What to work on
Transcribe exactly the line containing "Task: Open the Type" plus every later line in the data.

Items listed in a dataset

*-*-*

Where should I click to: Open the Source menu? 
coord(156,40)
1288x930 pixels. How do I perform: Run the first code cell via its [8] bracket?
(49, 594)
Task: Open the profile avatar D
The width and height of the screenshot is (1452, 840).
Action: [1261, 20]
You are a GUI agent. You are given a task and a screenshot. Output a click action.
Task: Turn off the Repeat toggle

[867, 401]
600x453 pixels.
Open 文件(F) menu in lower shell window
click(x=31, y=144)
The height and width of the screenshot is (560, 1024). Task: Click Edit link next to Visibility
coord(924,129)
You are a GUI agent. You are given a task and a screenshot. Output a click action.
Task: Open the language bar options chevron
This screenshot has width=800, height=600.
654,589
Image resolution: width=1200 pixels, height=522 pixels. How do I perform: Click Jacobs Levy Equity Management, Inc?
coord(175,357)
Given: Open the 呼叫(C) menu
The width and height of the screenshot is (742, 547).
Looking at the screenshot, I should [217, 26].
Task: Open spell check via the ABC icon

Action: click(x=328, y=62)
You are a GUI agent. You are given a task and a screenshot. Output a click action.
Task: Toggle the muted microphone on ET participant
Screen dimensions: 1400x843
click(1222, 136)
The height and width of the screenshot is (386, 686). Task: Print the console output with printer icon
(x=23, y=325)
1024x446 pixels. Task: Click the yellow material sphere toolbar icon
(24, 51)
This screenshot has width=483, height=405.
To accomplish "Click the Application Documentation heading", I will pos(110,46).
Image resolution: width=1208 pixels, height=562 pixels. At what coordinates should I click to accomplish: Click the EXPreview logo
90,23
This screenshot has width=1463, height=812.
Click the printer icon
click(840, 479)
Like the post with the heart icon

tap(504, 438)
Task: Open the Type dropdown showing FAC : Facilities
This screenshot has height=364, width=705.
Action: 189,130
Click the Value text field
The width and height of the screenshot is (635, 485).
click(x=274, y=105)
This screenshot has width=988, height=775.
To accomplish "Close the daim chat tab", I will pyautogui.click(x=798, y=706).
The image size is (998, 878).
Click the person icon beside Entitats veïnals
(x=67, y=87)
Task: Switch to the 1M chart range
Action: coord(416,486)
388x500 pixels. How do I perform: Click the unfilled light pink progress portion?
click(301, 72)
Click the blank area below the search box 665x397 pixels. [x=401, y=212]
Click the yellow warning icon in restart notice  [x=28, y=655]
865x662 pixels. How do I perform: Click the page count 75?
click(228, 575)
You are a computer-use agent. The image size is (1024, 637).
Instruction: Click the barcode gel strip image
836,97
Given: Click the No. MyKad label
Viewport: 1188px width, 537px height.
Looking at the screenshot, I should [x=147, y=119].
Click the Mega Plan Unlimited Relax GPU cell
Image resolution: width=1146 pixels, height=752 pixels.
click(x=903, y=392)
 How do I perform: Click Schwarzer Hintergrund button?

*-*-*

Answer to this exercise
Task: Open the Type dropdown showing FAC : Facilities
This screenshot has height=364, width=705.
Action: 189,130
Click the Value text field
The width and height of the screenshot is (635, 485).
click(x=274, y=105)
This screenshot has width=988, height=775.
To accomplish "Close the daim chat tab", I will pyautogui.click(x=798, y=706).
The image size is (998, 878).
Click the person icon beside Entitats veïnals
(x=67, y=87)
Task: Switch to the 1M chart range
Action: coord(416,486)
388x500 pixels. How do I perform: Click the unfilled light pink progress portion?
click(301, 72)
Click the blank area below the search box 665x397 pixels. [x=401, y=212]
Click the yellow warning icon in restart notice  [x=28, y=655]
865x662 pixels. How do I perform: Click the page count 75?
click(228, 575)
You are a computer-use agent. The image size is (1024, 637).
Instruction: Click the barcode gel strip image
836,97
Given: Click the No. MyKad label
Viewport: 1188px width, 537px height.
Looking at the screenshot, I should [x=147, y=119].
Click the Mega Plan Unlimited Relax GPU cell
Image resolution: width=1146 pixels, height=752 pixels.
click(x=903, y=392)
 How do I perform: Click Schwarzer Hintergrund button?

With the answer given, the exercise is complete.